Goldman Acquires ETF Pioneer to Ride Active Investment Surge


Goldman Sachs Group Inc. has agreed to acquire Innovator Capital Management, a pioneer in defined-outcome exchange-traded funds (ETFs), for $2 billion in a deal combining cash and equity, marking a strategic expansion into one of the fastest-growing segments of the asset management industry. The acquisition, expected to close in the second quarter of 2026, will add $28 billion in assets under supervision (AUS) across 159 ETFs to Goldman SachsGS-- Asset Management's portfolio, significantly broadening its active ETF offerings and reinforcing its position in a market that has grown at a 47% CAGR since 2020.
Defined-outcome ETFs, which use derivatives and options-based strategies to target specific investor objectives such as downside protection or yield enhancement, have surged in popularity as investors seek tailored risk management solutions. Innovator, co-founded in 2017 by Bruce Bond and John Southard, has become the second-largest provider of these structured products, trailing only First Trust. The firm's $28 billion in AUS underscores its leadership in a niche that has grown at a 66% CAGR since 2020, driven by demand for income-generating alternatives to bonds and strategies to hedge against market volatility.
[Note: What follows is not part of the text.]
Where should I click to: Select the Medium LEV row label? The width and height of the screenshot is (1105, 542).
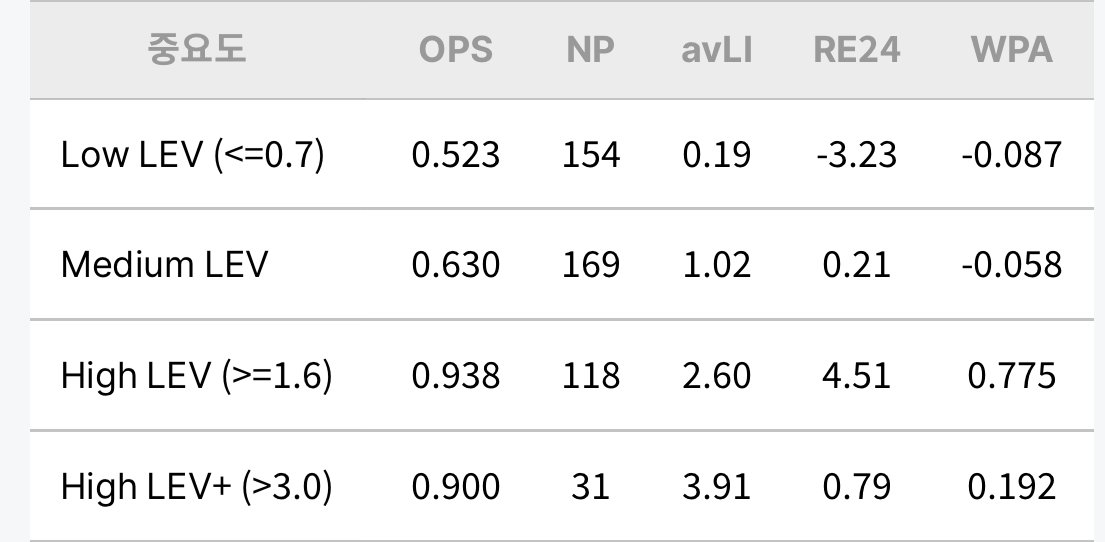click(x=164, y=265)
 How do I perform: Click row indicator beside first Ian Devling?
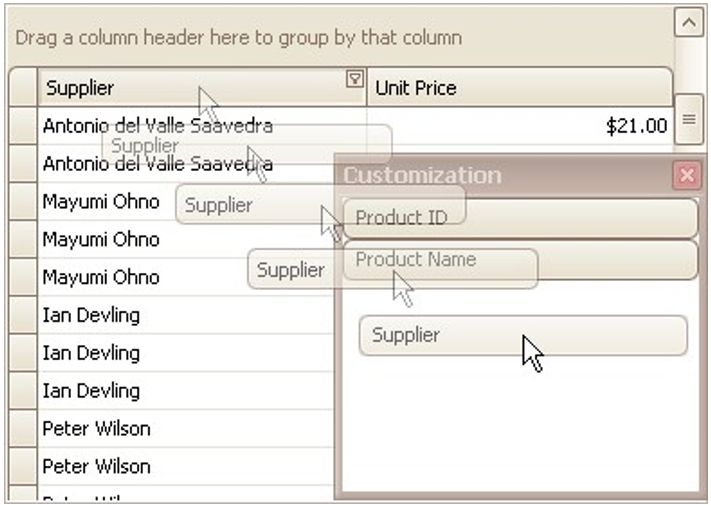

Goldman Sachs CEO David Solomon emphasized the transaction's alignment with the bank's broader strategy to innovate in active ETFs, describing the category as "dynamic, transformative, and one of the fastest-growing segments in today's public investment landscape." The acquisition addresses a gap in Goldman's existing ETF lineup, which has struggled to gain traction with its own buffer ETFs-launched earlier this year but amassing only $36 million in assets. By integrating Innovator's established platform, GoldmanGS-- aims to leverage its track record and advisor network to enhance client access to structured solutions.
The deal reflects a broader industry shift as investors move away from passive strategies amid tighter monetary policy. Active ETFs, which lost ground during the zero-rate era, are regaining favor as market conditions demand more hands-on portfolio management. Innovator's expertise in defined-outcome structures positions Goldman to capitalize on this trend, particularly as structured products attract $11.4 billion in net inflows this year alone.
Critics, however, remain skeptical about the complexity and performance of buffer funds. Hedge funds like AQR have argued that such products deliver subpar returns relative to simpler alternatives, while regulatory scrutiny has intensified over their risk profiles. Despite this, demand persists, with Innovator capturing $4.1 billion of the $11.4 billion allocated to structured outcomes in 2025.
Goldman's acquisition also aligns with its broader asset management strategy, which includes a $1 billion investment in T. Rowe Price and the recent acquisition of venture capital firm Industry Ventures. The move underscores the bank's commitment to expanding durable revenue streams through wealth management and alternative investments, a pivot from its traditional consumer banking focus.
With the transaction, Innovator's 60 employees will join Goldman's asset management division, bringing decades of combined experience in ETF innovation. The firm's leadership, including Co-Founder Bruce Bond and President John Southard, will retain key roles, ensuring continuity in product development and distribution.
As the deal progresses, market participants will closely watch how Goldman integrates Innovator's strategies into its broader portfolio. The acquisition's success hinges on its ability to scale structured ETFs while addressing concerns about complexity and performance-a challenge that will define the future of this high-growth segment.